Si la première demi-heure épate par sa réalisation donc (avec une photographie qui imite à la perfection les tons criards d'un éclairage foireux et le grain épais d'une mauvaise pellicule), c'est bien dans son dernier tiers, c'est-à-dire quand le spectateur découvre les coulisses de l'exploit, que Coupez ! est le plus drôle et le plus touchant aussi.

En revanche, avec ses 110' au compteur, le film a un vrai problème de rythme au milieu. Hazanavicius, qui a aussi écrit le scénario, semble soudain en panne d'idées. Il hésite en montrer de manière vraiment acide cette équipe de bras cassés, avec des luttes d'égos, des compromissions, des rattrapages, et attendre de lâcher les chevaux pour le final. On a donc là une bonne vingtaine de minutes qui ne fonctionne pas et qui empêche Coupez ! d'être une vraie réussite, comme les meilleurs opus de son réalisateur.

L'exemple le plus frappant de ce passage à vide concerne le personnage de la fille de Rémi, elle-même étudiante en cinéma et qui méprise ouvertement ce genre de petite production mais qui, in fine, accepte d'intégrer l'équipe pour dépanner. Au début, elle est présentée comme une sorte de groupie de l'acteur principal avant que cet aspect-là disparaisse complètement et qu'elle se mette à aider ce père qui ne lui inspirait que de la pitié auparavant. 
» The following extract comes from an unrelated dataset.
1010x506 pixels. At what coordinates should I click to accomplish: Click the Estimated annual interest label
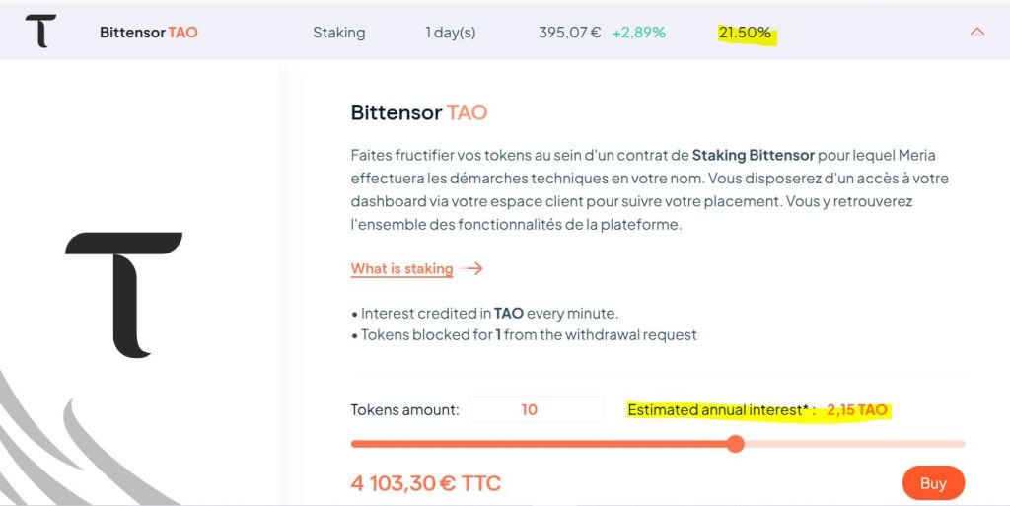pyautogui.click(x=721, y=409)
Là où Coupez ! est à son meilleur, c'est quand à la fois il parvient à nous faire rire des péripéties du filmage et à nous toucher avec l'énergie du désespoir déployée par tous pour mettre en boîte ce plan-séquence pensée comme la seule chose valable dans le projet. Toutes les astuces, les contorsions, les efforts sont autant de gags, le plus souvent très efficaces (même si certains sont redondants, comme les nausées du comédien ou les coliques du preneur de son), que d'hommages aux petites mains d'une équipe de tournage, toutes derrière leur réalisateur.

Le casting est d'ailleurs formidable. Ils jouent tous affreusement mal quand ils jouent le film, puis merveilleusement bien quand on découvre dans quelles circonstances ils l'ont finalisé. Romain Duris est complètement possédé. Bérénice Béjo est irrésistible en comédienne qui a un sérieux problème de self-control. Finnegan Oldfield est magistral en acteur affreusement pédant. Grégory Gadebois, Matilda Lutz, Raphaël Quenard, Jean-Pascal Zadi (particulièrement drôle en musicien qui doit composer en direct), Lyes Salem (en producteur désinvolte), Sébastien Chassagne, tous sont impeccables.

Le résultat est donc inégal, un peu gâché par un ventre mou dommageable, mais dans ses meilleurs moments, Coupez ! est très drôle et malin.